[Saved entries]

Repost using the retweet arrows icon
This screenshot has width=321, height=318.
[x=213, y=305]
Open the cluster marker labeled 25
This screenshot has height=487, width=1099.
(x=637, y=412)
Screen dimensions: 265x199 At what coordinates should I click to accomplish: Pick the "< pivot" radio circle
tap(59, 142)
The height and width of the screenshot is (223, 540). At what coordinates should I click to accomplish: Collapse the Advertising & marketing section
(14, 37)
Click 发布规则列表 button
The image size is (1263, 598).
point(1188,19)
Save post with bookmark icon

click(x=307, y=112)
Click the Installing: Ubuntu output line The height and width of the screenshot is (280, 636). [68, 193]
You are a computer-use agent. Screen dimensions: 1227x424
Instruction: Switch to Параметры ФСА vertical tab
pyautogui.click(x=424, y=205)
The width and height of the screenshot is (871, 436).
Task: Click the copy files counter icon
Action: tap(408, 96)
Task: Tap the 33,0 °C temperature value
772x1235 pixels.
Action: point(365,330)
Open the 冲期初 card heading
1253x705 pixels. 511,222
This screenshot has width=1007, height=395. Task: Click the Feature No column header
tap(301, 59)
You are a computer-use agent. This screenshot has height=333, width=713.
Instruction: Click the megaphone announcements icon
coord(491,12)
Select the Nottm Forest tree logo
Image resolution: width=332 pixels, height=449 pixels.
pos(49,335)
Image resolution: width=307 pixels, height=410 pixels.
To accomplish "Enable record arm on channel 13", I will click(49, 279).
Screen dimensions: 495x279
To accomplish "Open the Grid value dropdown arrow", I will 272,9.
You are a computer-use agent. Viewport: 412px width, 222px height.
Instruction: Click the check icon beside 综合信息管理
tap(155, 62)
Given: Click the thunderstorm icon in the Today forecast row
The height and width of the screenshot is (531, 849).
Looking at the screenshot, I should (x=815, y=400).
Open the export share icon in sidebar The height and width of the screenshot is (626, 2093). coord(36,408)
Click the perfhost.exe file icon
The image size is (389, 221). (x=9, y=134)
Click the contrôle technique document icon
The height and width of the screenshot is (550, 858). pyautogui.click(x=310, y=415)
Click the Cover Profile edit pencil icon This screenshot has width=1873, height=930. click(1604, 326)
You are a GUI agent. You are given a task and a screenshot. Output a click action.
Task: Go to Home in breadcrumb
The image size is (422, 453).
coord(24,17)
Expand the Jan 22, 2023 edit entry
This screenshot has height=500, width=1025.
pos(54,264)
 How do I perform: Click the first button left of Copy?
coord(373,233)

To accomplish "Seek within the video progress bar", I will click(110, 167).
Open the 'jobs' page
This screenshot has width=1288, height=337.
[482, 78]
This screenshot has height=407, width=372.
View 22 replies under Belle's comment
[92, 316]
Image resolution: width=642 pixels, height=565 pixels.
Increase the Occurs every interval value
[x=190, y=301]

Task: The entries above must be retyped exactly, down to the last character.

Expected output:
Repost using the retweet arrows icon
This screenshot has width=321, height=318.
[x=213, y=305]
Open the cluster marker labeled 25
This screenshot has height=487, width=1099.
(x=637, y=412)
Screen dimensions: 265x199 At what coordinates should I click to accomplish: Pick the "< pivot" radio circle
tap(59, 142)
The height and width of the screenshot is (223, 540). At what coordinates should I click to accomplish: Collapse the Advertising & marketing section
(14, 37)
Click 发布规则列表 button
The image size is (1263, 598).
point(1188,19)
Save post with bookmark icon

click(x=307, y=112)
Click the Installing: Ubuntu output line The height and width of the screenshot is (280, 636). [68, 193]
You are a computer-use agent. Screen dimensions: 1227x424
Instruction: Switch to Параметры ФСА vertical tab
pyautogui.click(x=424, y=205)
The width and height of the screenshot is (871, 436).
Task: Click the copy files counter icon
Action: tap(408, 96)
Task: Tap the 33,0 °C temperature value
772x1235 pixels.
Action: point(365,330)
Open the 冲期初 card heading
1253x705 pixels. 511,222
This screenshot has width=1007, height=395. Task: Click the Feature No column header
tap(301, 59)
You are a computer-use agent. This screenshot has height=333, width=713.
Instruction: Click the megaphone announcements icon
coord(491,12)
Select the Nottm Forest tree logo
Image resolution: width=332 pixels, height=449 pixels.
pos(49,335)
Image resolution: width=307 pixels, height=410 pixels.
To accomplish "Enable record arm on channel 13", I will click(49, 279).
Screen dimensions: 495x279
To accomplish "Open the Grid value dropdown arrow", I will 272,9.
You are a computer-use agent. Viewport: 412px width, 222px height.
Instruction: Click the check icon beside 综合信息管理
tap(155, 62)
Given: Click the thunderstorm icon in the Today forecast row
The height and width of the screenshot is (531, 849).
Looking at the screenshot, I should (x=815, y=400).
Open the export share icon in sidebar The height and width of the screenshot is (626, 2093). coord(36,408)
Click the perfhost.exe file icon
The image size is (389, 221). (x=9, y=134)
Click the contrôle technique document icon
The height and width of the screenshot is (550, 858). pyautogui.click(x=310, y=415)
Click the Cover Profile edit pencil icon This screenshot has width=1873, height=930. click(1604, 326)
You are a GUI agent. You are given a task and a screenshot. Output a click action.
Task: Go to Home in breadcrumb
The image size is (422, 453).
coord(24,17)
Expand the Jan 22, 2023 edit entry
This screenshot has height=500, width=1025.
pos(54,264)
 How do I perform: Click the first button left of Copy?
coord(373,233)

To accomplish "Seek within the video progress bar", I will click(110, 167).
Open the 'jobs' page
This screenshot has width=1288, height=337.
[482, 78]
This screenshot has height=407, width=372.
View 22 replies under Belle's comment
[92, 316]
Image resolution: width=642 pixels, height=565 pixels.
Increase the Occurs every interval value
[x=190, y=301]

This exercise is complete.